Discovery potential of R-hadrons with the ATLAS detector

TL;DR

This paper evaluates ATLAS detector's ability to discover R-hadrons, heavy exotic particles predicted by supersymmetric models, demonstrating potential detection for masses up to 1.8 TeV/c^2 during early LHC runs.

Contribution

It extends the ATLAS simulation framework to include R-hadrons and assesses the detector's discovery potential for these particles in various supersymmetric scenarios.

Findings

ATLAS can discover R-hadrons with masses below 2 TeV/c^2.

Discovery potential extends up to 1.8 TeV/c^2 for split SUSY models.

R-hadrons could be detected early in LHC operations.

Abstract

The production of exotic heavy hadronic particles arise in several models for physics beyond the Standard Model. A study of the detection possibilities of new heavy hadron states with the ATLAS detector is presented. The focus is on R-hadrons, which are stable hadronized gluinos, predicted by certain supersymmetric models. Interactions and signatures of single R-hadrons are studied with the ATLAS simulation and reconstruction framework and issues concerning triggering on R-hadron events are addressed.

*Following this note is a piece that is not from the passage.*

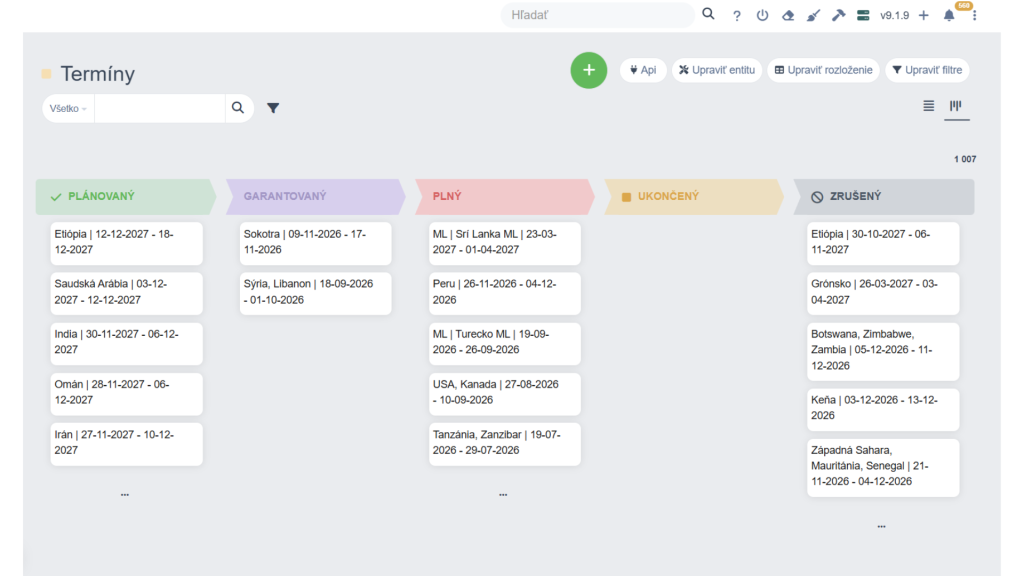Switch to kanban board view
Image resolution: width=1024 pixels, height=576 pixels.
[x=956, y=106]
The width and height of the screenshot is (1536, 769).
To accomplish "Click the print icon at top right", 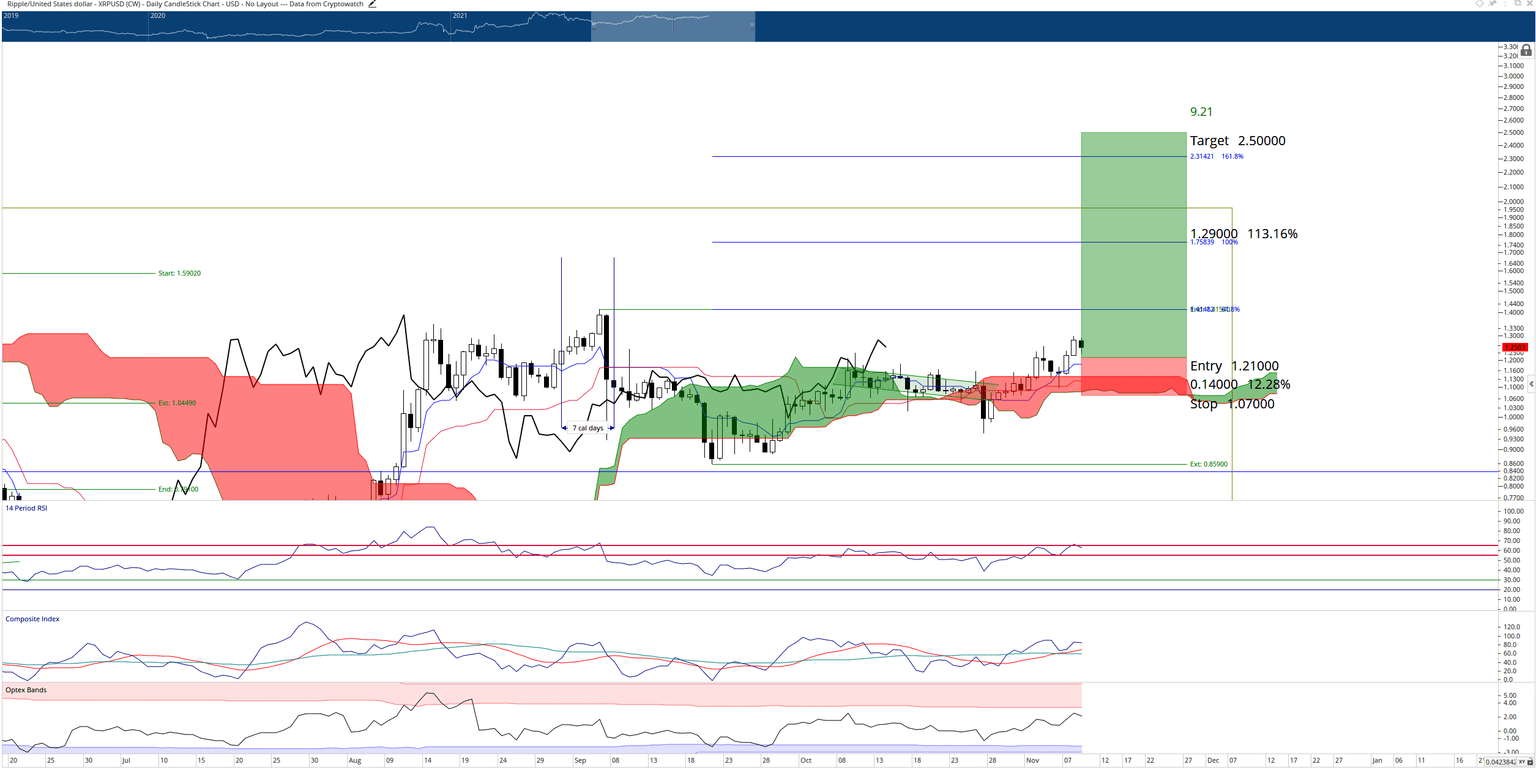I will click(1517, 3).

The ATLAS fast simulation framework has been extended to include parameterizations for R-hadrons. Based on topological and kinematic variables only, the discovery potential of the ATLAS detector for R-hadron events produced in pp->g~g~, is studied for masses below 2 TeV/c^2. R-hadrons with masses as predicted by standard SUSY scenarios would be discovered already in the very early stages of the running of the LHC. The discovery reach of heavy gluinos, predicted by for example split supersymmetry models, extends up to at least 1.8 \tevcc for three years running of the LHC at low luminosity.